Além disso, o avanço da inteligência artificial (IA) e o machine learning (ML) tem potencializado a capacidade de interpretar dados genéticos mais complexos e com grande volume. Essa combinação de conhecimento e inovação acelera os processos, permitindo análises mais rápidas e precisas e garantindo o desenvolvimento de novas terapias e estratégias de prevenção em escala global.

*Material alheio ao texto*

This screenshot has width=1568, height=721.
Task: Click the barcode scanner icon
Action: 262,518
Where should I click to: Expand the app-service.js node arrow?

Um novo horizonte para a saúde

A transição da genética para a genômica marca o início de uma nova era na medicina. A possibilidade de compreender o ser humano a partir de seu código genético completo oferece oportunidades sem precedentes para prever, prevenir e tratar doenças de forma mais eficiente.

No futuro próximo, é provável que a análise genômica se torne parte da rotina clínica, ajudando a moldar tratamentos mais eficazes e ampliando o conceito de cuidado individualizado. A medicina, antes baseada em padrões gerais, avança para um modelo ainda mais centrado em cada pessoa e o DNA passa a ser o principal guia dessa jornada.